> **What to work on**
Lines in the data below that contain the word "Remove" are to be copied.

Segment Start: Data excerpts

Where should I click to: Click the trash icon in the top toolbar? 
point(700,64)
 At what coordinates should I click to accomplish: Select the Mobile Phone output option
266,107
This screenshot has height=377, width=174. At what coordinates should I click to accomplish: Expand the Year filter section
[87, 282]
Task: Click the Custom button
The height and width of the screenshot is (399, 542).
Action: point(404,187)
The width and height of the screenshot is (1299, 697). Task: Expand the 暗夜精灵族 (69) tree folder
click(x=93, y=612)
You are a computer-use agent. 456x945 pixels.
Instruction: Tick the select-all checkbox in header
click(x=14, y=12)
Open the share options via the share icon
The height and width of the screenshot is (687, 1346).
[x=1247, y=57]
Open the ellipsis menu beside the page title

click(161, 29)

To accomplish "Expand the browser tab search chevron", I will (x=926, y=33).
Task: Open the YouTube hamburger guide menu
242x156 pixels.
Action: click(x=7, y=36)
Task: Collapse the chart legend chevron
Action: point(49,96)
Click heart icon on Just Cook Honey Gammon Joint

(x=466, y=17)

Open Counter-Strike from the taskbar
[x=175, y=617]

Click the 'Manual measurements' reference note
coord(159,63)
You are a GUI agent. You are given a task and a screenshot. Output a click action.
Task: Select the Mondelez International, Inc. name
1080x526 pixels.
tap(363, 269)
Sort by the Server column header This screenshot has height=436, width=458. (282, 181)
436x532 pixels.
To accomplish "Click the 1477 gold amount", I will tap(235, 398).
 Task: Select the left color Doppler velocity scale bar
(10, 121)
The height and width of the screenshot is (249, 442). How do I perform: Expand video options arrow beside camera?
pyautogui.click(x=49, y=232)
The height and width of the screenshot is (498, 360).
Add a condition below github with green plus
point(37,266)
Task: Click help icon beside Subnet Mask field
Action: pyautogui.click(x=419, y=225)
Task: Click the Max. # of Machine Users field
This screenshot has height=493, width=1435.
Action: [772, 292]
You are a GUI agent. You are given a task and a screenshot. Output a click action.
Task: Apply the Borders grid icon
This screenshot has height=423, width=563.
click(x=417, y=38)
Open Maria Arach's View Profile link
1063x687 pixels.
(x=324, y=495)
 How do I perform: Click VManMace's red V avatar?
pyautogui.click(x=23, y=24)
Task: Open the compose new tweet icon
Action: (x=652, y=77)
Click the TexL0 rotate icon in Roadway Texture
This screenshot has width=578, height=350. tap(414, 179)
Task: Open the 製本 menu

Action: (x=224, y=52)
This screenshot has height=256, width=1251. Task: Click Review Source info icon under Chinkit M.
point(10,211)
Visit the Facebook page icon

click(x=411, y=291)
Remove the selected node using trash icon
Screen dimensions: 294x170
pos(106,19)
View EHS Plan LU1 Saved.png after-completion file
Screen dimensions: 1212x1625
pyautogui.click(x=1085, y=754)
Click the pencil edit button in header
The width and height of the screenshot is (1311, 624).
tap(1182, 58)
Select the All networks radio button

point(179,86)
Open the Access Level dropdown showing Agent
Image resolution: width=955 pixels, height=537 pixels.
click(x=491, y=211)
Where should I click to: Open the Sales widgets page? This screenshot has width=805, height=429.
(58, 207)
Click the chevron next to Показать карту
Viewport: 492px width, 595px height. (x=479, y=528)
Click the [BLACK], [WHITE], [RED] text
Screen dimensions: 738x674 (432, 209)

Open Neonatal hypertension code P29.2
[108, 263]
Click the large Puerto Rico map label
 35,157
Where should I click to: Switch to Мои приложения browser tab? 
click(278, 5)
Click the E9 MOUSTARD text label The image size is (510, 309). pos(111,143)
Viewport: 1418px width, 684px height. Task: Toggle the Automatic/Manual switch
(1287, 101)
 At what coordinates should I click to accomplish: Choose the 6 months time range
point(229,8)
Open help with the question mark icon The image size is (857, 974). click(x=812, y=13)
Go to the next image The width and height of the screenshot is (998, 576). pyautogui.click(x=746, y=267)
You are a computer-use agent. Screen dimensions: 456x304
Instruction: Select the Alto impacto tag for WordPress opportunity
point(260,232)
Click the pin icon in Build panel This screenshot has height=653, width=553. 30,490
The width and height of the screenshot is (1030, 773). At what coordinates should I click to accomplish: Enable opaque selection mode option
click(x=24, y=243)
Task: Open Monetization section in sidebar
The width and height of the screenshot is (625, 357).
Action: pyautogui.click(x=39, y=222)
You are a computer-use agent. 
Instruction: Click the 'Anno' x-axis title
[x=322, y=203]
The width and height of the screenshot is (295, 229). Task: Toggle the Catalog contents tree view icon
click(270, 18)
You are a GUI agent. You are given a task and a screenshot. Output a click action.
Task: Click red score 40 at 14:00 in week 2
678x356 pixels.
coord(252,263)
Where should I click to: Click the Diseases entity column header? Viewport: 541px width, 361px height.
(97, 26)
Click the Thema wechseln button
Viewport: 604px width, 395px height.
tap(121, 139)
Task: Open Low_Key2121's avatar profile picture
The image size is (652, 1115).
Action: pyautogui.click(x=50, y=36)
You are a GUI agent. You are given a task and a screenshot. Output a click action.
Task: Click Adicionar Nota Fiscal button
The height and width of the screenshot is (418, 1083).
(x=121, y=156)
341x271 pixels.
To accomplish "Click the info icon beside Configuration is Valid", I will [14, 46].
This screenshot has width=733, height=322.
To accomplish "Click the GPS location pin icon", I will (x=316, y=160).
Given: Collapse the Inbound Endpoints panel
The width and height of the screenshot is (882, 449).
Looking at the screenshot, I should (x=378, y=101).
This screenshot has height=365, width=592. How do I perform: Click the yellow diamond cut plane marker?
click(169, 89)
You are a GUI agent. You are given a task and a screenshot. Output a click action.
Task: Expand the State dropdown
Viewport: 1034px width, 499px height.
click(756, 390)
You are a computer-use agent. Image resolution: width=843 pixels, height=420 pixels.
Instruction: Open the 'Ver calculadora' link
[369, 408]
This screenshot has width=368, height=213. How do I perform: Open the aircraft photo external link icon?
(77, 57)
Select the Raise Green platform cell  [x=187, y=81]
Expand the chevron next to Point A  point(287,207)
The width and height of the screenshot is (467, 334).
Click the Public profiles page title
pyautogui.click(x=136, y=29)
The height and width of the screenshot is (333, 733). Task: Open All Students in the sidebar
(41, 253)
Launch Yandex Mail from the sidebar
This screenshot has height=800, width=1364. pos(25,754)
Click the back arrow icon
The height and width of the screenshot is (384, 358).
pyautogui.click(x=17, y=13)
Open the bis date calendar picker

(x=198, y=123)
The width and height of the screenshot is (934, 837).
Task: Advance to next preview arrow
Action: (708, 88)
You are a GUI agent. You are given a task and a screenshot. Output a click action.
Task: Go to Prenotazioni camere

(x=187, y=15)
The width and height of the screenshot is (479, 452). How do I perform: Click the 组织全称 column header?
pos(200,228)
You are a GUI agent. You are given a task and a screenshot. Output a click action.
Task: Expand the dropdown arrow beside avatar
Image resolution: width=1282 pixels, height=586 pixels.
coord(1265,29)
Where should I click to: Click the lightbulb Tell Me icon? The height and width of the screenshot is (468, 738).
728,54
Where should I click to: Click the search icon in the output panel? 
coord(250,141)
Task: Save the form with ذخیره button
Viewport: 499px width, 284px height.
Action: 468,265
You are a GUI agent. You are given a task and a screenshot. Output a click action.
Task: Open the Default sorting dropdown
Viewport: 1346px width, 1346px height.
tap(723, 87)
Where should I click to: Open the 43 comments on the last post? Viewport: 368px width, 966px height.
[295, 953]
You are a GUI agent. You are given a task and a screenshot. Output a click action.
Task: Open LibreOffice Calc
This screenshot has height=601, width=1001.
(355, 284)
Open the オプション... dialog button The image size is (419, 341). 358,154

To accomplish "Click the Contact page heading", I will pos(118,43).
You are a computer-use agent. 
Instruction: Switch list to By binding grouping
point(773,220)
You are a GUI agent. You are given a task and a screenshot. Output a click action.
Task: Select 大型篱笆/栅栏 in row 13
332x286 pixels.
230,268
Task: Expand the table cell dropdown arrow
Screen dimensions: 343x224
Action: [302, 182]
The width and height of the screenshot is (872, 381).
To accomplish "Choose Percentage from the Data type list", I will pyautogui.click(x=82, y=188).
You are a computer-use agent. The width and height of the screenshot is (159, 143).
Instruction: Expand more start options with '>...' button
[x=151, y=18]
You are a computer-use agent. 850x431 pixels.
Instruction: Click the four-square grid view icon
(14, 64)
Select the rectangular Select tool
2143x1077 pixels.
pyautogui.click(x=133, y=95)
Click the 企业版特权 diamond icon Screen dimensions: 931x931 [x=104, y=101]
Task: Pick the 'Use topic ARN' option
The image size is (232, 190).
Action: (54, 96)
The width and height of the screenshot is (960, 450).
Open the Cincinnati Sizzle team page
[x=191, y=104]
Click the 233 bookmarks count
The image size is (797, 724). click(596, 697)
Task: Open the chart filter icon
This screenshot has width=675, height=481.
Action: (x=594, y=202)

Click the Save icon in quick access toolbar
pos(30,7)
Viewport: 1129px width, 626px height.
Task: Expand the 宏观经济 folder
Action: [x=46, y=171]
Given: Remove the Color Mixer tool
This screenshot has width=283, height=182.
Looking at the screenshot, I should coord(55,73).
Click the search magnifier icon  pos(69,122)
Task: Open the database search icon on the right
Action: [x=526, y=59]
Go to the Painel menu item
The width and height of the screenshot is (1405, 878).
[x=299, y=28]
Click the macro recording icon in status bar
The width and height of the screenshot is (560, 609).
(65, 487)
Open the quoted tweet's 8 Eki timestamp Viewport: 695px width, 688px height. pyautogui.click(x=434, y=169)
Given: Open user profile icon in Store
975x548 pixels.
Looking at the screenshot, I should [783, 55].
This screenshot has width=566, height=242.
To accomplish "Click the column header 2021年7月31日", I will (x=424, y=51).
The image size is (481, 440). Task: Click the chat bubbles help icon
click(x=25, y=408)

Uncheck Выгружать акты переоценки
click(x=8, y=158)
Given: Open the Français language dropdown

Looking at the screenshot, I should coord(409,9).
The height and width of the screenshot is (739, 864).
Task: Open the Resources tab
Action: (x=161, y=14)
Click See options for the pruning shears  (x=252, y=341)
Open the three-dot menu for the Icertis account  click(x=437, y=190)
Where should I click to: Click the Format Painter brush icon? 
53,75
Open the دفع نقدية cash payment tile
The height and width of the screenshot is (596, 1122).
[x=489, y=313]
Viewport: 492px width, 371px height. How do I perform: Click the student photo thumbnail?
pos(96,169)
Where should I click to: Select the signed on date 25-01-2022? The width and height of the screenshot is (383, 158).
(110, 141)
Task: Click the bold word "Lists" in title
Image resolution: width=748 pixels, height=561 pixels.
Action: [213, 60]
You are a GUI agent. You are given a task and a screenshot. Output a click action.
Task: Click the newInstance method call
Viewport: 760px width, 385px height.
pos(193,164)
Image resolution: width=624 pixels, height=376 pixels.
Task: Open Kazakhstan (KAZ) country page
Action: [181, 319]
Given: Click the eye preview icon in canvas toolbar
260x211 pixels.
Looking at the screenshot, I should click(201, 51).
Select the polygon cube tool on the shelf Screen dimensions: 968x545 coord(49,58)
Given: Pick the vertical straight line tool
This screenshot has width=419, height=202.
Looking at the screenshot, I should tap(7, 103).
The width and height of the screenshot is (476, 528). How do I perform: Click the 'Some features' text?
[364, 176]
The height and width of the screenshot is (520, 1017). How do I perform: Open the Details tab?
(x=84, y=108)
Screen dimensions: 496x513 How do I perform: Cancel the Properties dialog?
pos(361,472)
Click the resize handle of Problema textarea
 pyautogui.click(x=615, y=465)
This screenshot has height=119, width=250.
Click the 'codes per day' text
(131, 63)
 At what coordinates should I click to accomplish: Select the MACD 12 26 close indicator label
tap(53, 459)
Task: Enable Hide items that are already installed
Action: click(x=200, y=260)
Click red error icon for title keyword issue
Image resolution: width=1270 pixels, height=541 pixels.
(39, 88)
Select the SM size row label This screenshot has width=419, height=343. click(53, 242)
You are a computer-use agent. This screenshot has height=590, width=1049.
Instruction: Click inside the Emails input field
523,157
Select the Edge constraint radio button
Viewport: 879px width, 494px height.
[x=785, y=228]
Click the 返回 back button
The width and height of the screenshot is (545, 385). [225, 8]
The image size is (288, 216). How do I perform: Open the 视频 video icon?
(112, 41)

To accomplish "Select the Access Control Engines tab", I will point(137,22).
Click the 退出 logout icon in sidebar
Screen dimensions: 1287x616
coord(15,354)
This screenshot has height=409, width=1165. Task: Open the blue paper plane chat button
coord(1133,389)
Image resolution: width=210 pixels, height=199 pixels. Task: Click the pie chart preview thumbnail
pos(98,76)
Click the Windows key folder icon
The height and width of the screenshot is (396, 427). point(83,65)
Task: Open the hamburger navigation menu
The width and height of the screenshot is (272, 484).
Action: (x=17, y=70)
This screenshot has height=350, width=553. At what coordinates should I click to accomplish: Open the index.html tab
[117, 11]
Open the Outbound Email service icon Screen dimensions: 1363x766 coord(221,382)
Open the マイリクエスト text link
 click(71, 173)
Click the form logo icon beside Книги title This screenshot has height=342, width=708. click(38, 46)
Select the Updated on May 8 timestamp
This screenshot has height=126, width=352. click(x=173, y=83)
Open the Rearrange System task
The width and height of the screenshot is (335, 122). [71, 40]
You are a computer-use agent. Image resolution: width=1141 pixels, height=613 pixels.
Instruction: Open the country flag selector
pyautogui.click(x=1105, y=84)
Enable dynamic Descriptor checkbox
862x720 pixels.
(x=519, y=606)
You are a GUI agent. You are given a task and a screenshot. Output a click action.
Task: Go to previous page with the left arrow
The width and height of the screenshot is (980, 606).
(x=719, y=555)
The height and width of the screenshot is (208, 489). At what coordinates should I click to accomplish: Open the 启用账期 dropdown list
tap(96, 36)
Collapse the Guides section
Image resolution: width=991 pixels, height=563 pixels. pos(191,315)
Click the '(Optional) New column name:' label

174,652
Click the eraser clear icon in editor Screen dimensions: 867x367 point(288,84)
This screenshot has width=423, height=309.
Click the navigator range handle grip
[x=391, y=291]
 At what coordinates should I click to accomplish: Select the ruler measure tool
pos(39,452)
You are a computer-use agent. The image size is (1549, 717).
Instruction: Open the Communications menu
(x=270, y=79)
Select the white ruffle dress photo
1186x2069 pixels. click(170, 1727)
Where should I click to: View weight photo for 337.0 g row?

Segment End: Data excerpts

> **Result of this task**
Remove the selected node using trash icon
Given: Remove the Color Mixer tool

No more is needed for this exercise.